- **DATA SUPPLIED**
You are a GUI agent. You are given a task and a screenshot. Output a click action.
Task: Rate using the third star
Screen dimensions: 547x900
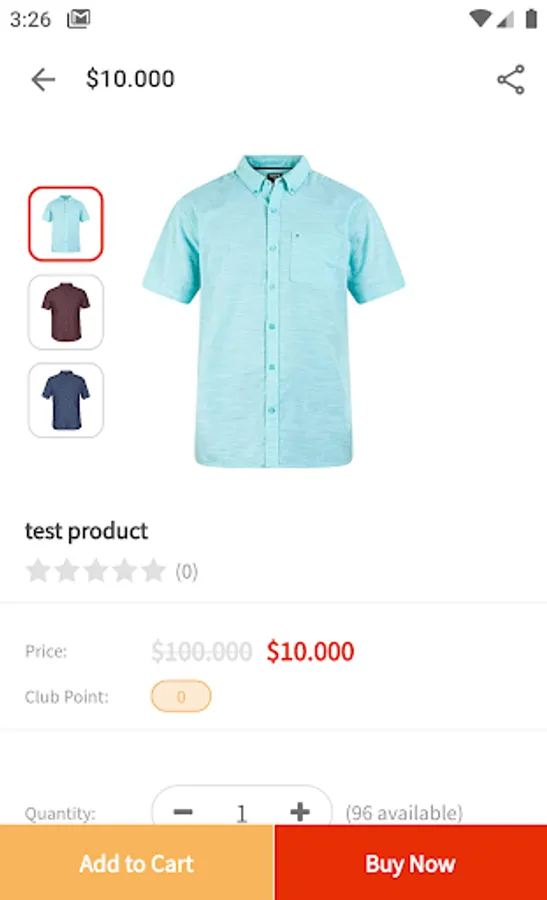point(96,571)
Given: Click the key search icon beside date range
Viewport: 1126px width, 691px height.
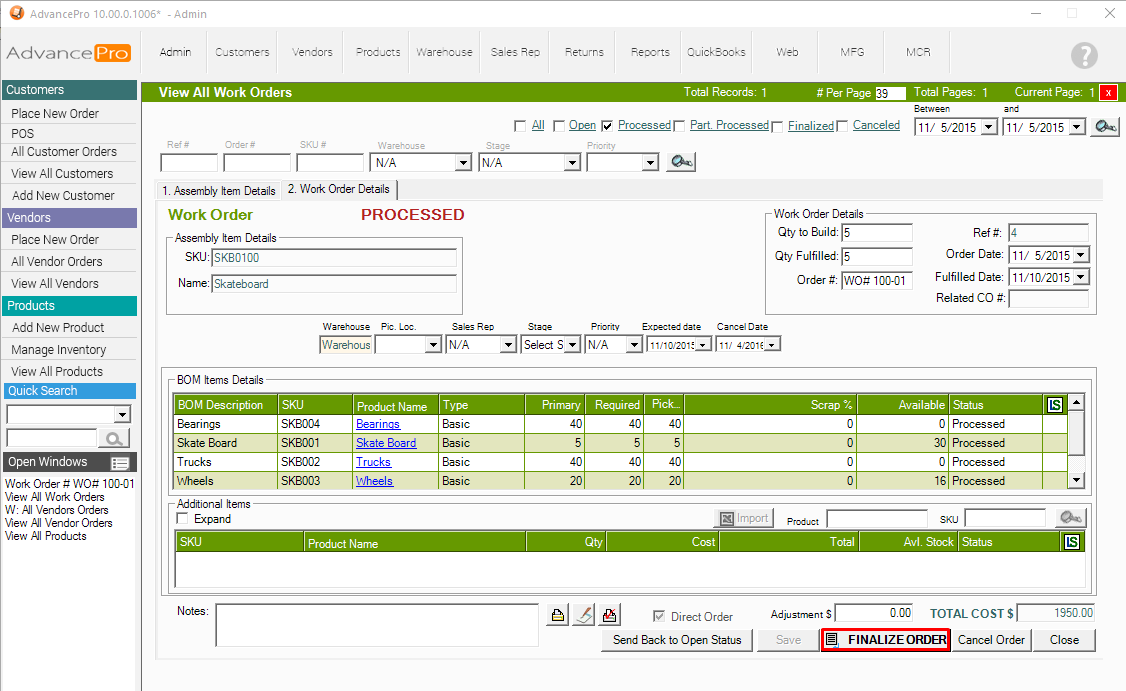Looking at the screenshot, I should pyautogui.click(x=1104, y=127).
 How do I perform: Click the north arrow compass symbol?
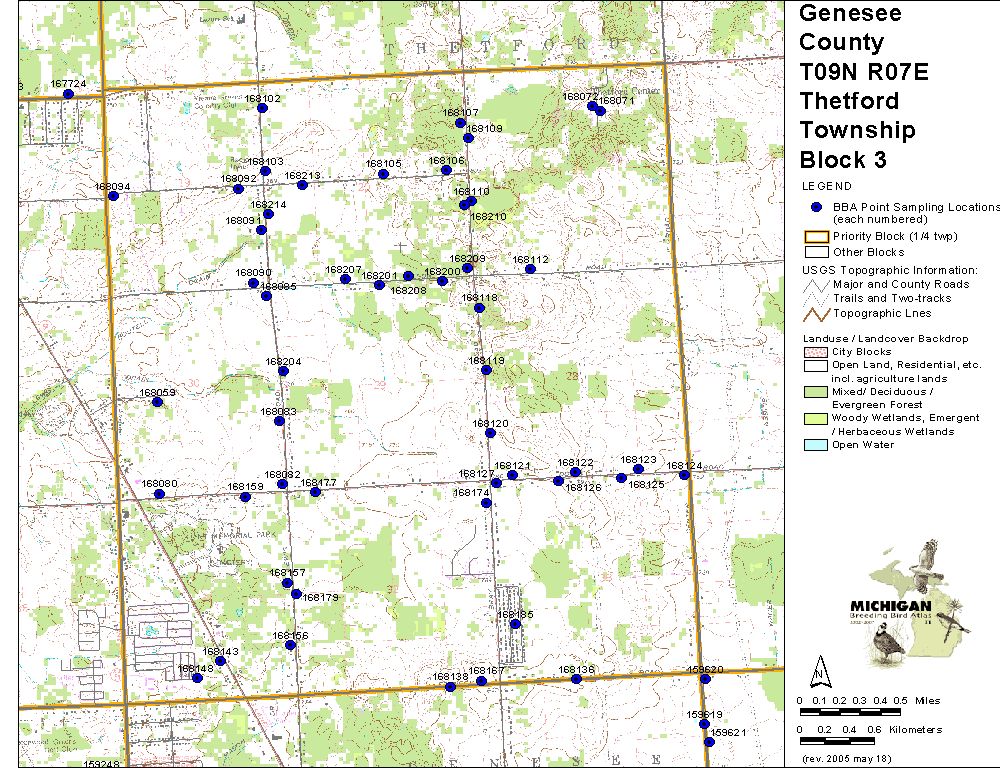point(818,669)
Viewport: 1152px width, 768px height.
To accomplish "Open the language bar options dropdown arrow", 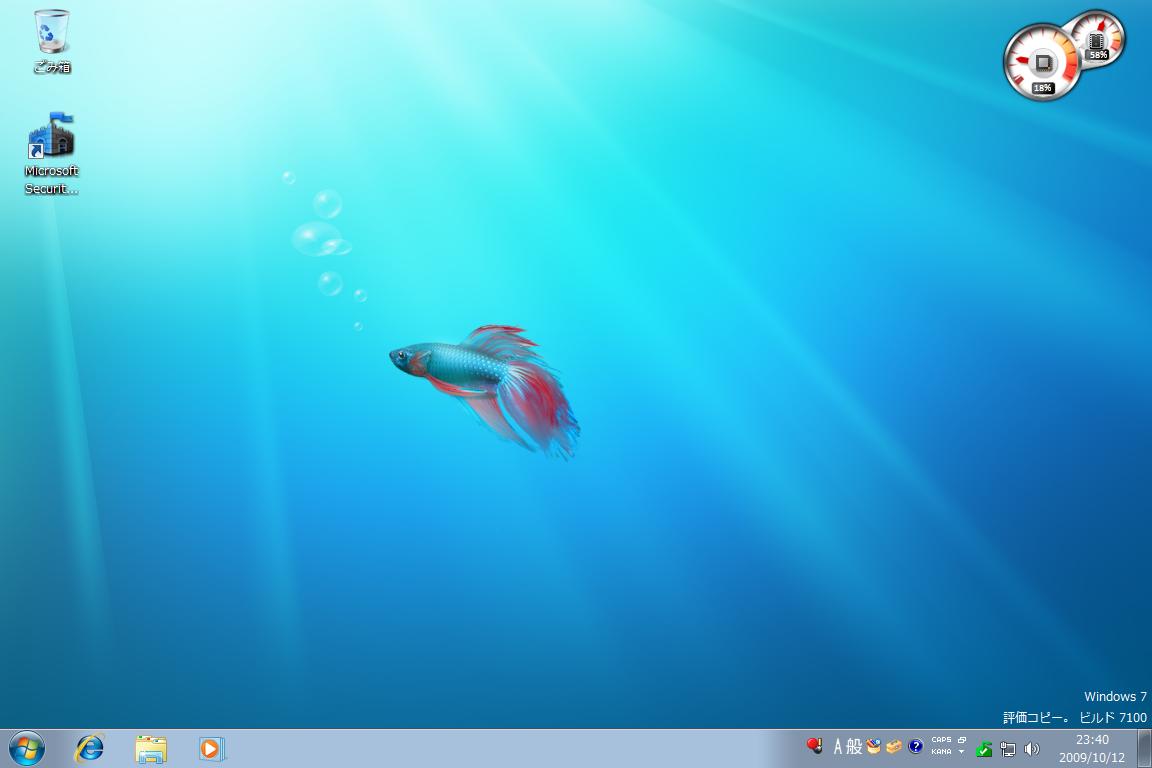I will [961, 752].
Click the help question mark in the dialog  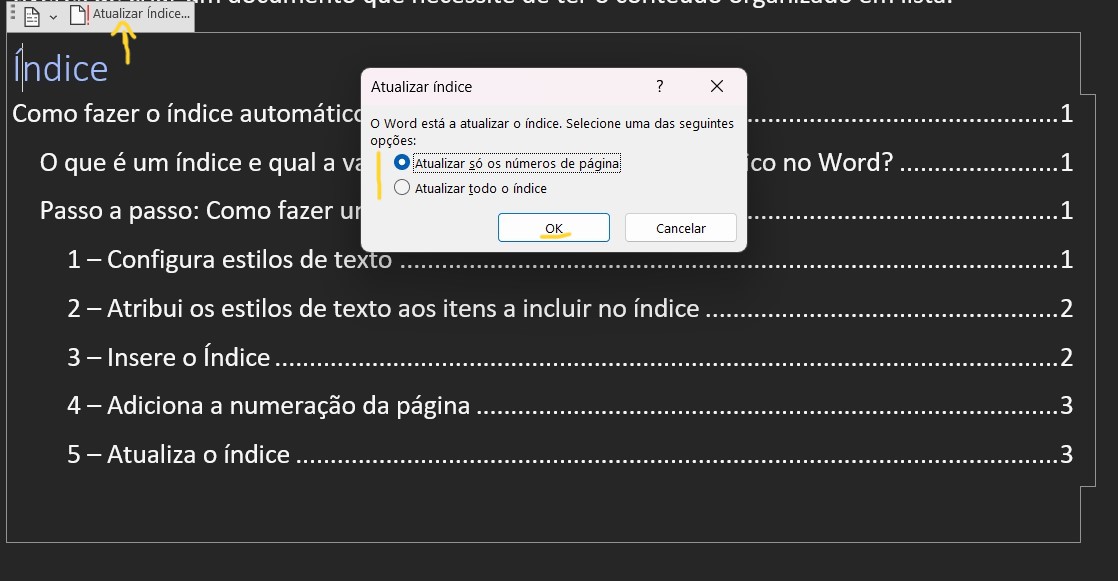click(660, 87)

- **WHAT IS NEEDED**
Repeat, line for line and exactly, the material from its first line through the line that contains "Viewport: 1152px width, 768px height.", both ends included; no pictures belong in the copy.

- **REPLY TO THE TASK**
You are a GUI agent. You are given a task and a screenshot. Output a click action.
Task: Rate using the third star
Screen dimensions: 547x900
point(96,571)
Given: Click the key search icon beside date range
Viewport: 1126px width, 691px height.
Looking at the screenshot, I should pyautogui.click(x=1104, y=127).
 How do I perform: Click the north arrow compass symbol?
point(818,669)
Viewport: 1152px width, 768px height.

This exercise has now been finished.